Output every line from the beginning of the records through the line that contains "[Pinterest] (32, 414)", exactly as it appears.

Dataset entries
========

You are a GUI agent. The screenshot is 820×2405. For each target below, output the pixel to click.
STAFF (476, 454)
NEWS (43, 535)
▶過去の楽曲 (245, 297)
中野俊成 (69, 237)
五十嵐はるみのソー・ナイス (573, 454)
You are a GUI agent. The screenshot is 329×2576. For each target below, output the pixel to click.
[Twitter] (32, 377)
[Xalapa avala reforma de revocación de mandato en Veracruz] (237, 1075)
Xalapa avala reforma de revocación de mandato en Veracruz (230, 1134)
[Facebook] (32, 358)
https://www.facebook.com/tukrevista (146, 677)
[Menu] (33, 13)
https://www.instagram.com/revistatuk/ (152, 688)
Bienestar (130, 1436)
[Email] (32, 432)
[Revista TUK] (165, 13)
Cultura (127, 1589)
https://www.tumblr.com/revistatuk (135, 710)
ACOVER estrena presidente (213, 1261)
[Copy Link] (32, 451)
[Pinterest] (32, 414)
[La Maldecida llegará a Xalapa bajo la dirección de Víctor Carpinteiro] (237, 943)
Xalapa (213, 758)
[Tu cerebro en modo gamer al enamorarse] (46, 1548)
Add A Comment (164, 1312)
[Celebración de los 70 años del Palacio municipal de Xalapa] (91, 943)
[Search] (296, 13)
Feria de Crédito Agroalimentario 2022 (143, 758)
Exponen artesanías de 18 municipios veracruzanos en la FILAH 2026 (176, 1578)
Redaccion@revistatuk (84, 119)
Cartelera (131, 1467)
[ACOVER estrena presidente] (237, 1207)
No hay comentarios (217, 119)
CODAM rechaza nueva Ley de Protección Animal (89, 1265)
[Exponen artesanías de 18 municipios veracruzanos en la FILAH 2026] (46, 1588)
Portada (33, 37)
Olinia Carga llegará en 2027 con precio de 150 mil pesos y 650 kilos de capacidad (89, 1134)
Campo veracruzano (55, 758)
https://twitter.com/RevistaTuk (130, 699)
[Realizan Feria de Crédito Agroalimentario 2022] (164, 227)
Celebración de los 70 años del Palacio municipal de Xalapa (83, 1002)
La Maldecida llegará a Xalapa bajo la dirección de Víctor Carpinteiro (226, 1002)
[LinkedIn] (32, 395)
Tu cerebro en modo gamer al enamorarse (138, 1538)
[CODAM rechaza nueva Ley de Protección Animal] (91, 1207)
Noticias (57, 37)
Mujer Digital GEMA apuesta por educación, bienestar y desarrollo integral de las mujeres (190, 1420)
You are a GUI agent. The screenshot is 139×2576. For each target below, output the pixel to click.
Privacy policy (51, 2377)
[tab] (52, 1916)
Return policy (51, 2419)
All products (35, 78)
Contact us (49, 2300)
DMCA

========

Written reply:
You are a GUI agent. The screenshot is 820×2405. For each target below, output the pixel to click.
STAFF (476, 454)
NEWS (43, 535)
▶過去の楽曲 (245, 297)
中野俊成 (69, 237)
五十嵐はるみのソー・ナイス (573, 454)
You are a GUI agent. The screenshot is 329×2576. For each target below, output the pixel to click.
[Twitter] (32, 377)
[Xalapa avala reforma de revocación de mandato en Veracruz] (237, 1075)
Xalapa avala reforma de revocación de mandato en Veracruz (230, 1134)
[Facebook] (32, 358)
https://www.facebook.com/tukrevista (146, 677)
[Menu] (33, 13)
https://www.instagram.com/revistatuk/ (152, 688)
Bienestar (130, 1436)
[Email] (32, 432)
[Revista TUK] (165, 13)
Cultura (127, 1589)
https://www.tumblr.com/revistatuk (135, 710)
ACOVER estrena presidente (213, 1261)
[Copy Link] (32, 451)
[Pinterest] (32, 414)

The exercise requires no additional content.